A difference from previous summer camps is that players almost certainly won't go on the ice in Calgary, as it would cost Hockey Canada up to $1 million in insurance. The U.S. team won't skate at its camp in August for the same reason.
Instead, one day will be for media and administrative things like going over travel plans and arrangements for families. The rest will spent learning the team system of play and watching video, with time out for team-building activities—perhaps some golf or a barbecue.
The Chicago Blackhawks have the most players invited with five, followed by the Pittsburgh Penguins with four and Boston, Los Angeles and Washington with three each.
Other defencemen invited were Karl Alzner, Jay Bouwmeester, Mike Green and Marc-Edouard Vlasic.
The other forwards are Jeff Carter, Logan Couture, Matt Duchene, Chris Kunitz, Andrew Ladd, James Neal, Patrick Sharp, Jordan Staal and Martin St. Louis.
The team also announced that the coaching staff from Vancouver would return, including assistants Ken Hitchcock and Lindy Ruff, but with Boston's Claude Julien replacing Jacques Lemaire.

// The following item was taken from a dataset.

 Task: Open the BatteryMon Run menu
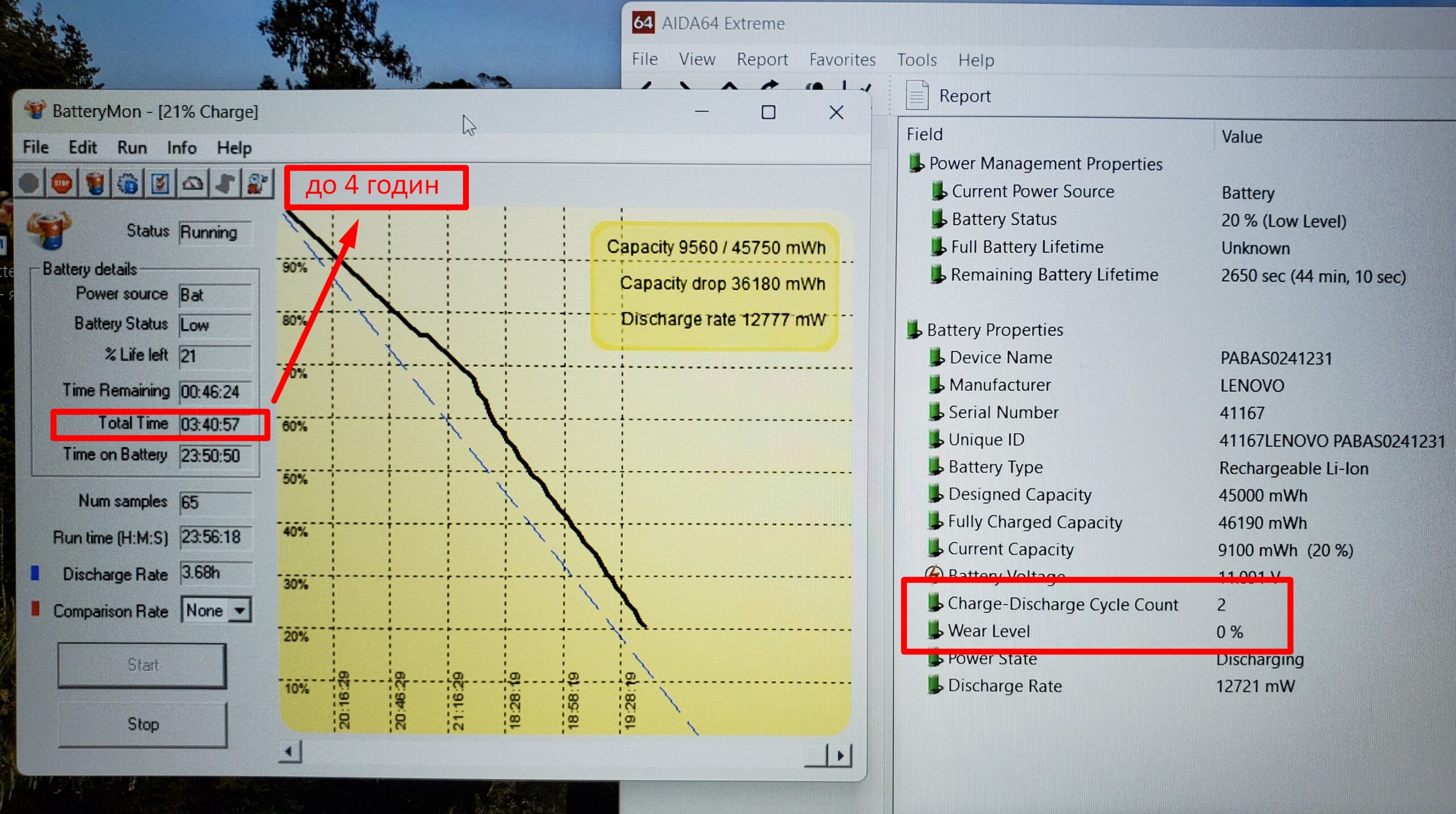point(132,148)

"Mike and his staff did an outstanding job in 2010 in Vancouver," said Yzerman. "That was the easiest decision and the right decision to make in this case. I'm 100 per cent confident that with our coaching staff we'll be prepared."
The announcement by Hockey Canada came days after an agreement was reached to have NHL players participate at the Sochi Games.
Canada opens the Games on Feb. 13 against Norway.